# Расценки на лечение головных болей



## hope (24 Апр 2008)

Здравствуйте. Вопрос не из праздного любопытства), моя сестра уже давно по врачам ходит, без особого результата. Лечение дает улучшение на месяц и по новой болеет. Я не вполне владею информацией о ее диагнозе, но если не ошибаюсь проблема в нестабильности шейного отдела позвоночника (что-то говорили о сращении, но неуверенно) защемлении нервов и артерии, в следствии чего мучается жуткими болями. 

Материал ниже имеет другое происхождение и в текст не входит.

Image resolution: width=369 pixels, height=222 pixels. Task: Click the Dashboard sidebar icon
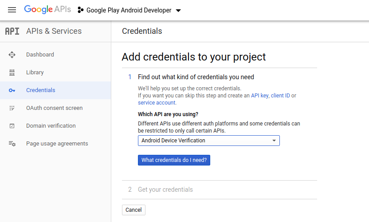12,55
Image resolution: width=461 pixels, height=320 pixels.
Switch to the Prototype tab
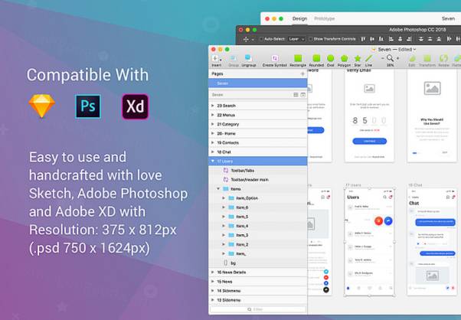(x=325, y=18)
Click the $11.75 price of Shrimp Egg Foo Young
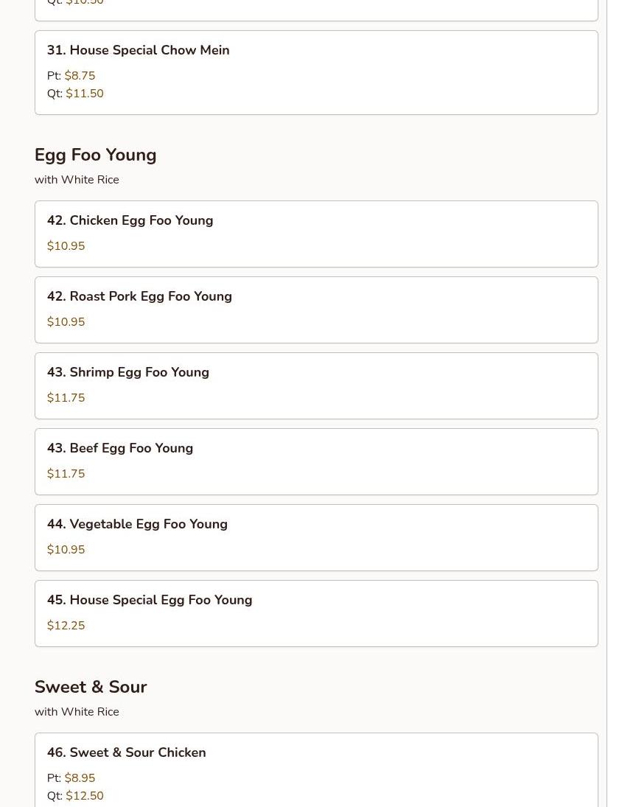The image size is (622, 807). tap(66, 398)
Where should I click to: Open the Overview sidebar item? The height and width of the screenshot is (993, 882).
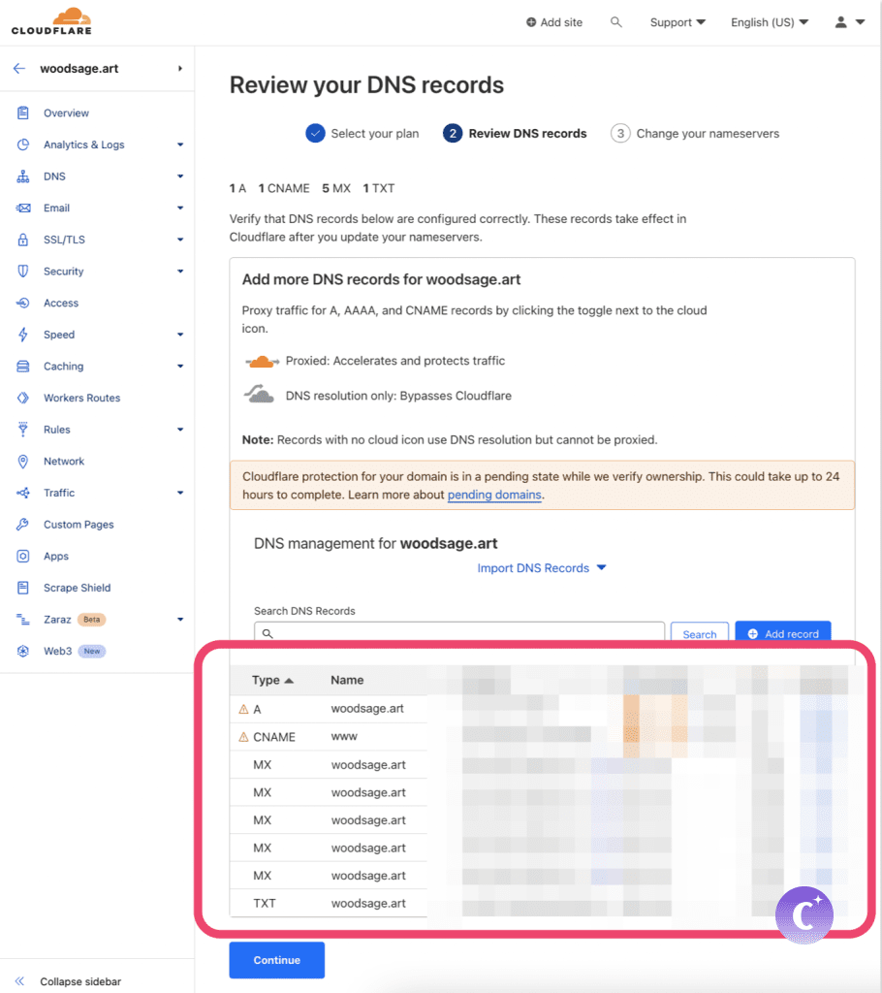tap(66, 113)
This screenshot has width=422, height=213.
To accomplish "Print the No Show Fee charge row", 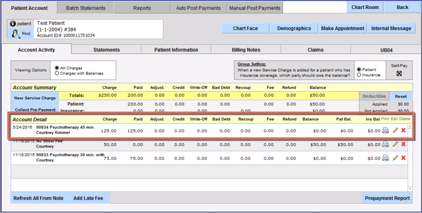I will tap(385, 144).
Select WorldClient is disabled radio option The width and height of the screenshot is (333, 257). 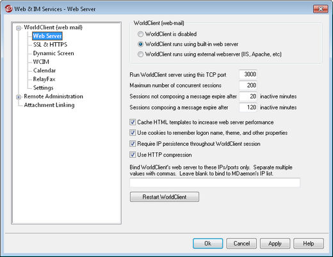click(x=140, y=34)
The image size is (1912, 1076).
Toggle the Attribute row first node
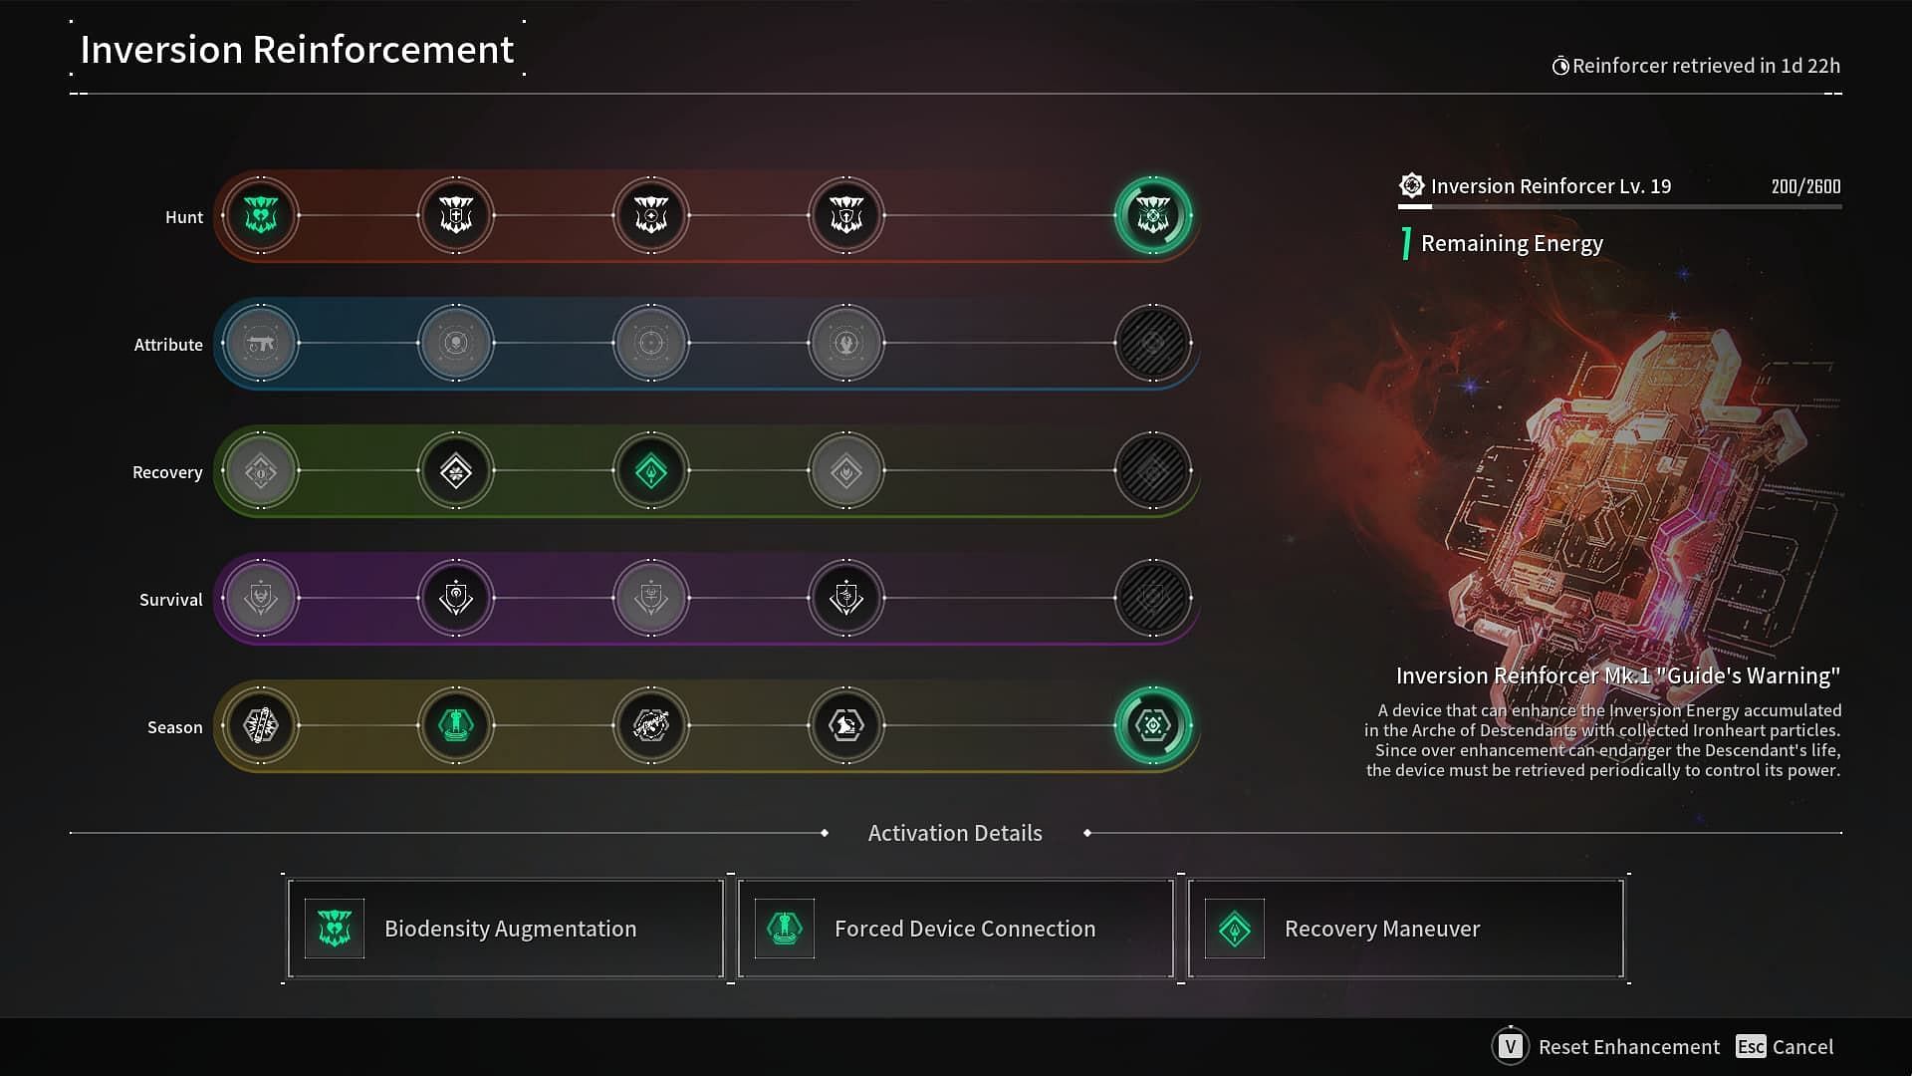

Лечилась и массажем, и медикаментозно (прописывали и  золдиар, его не стала принимать). Сейчас старается сама справиться, наращивает мышечный корсет...я случайно наткнулась на ваш сайт и заинтересовалась. Хотелось бы узнать цены на весь спектр услуг)))чтобы смогла посоветовать сестре.
з.ы.заранее спасибо.


----------



## Ell (25 Апр 2008)

*расценки подскажите?*

Мы не даем расценок, а консультируем по конкретным проблемам.


----------



## hope (25 Апр 2008)

*расценки подскажите?*

не так нет...хотя:cray:  проблема как раз конкретная


----------



## Ell (28 Апр 2008)

Проблема, конечно, конкретная. Только информацию Вы по ней не дали.


----------



## Анатолий (28 Апр 2008)

*расценки подскажите?*



hope написал(а):


> не так нет...хотя:cray:  проблема как раз конкретная


На сайте приведены контактные телефоны, по которым Вы можете узнать всю информацию, о расценках и режиме работы клиники.


----------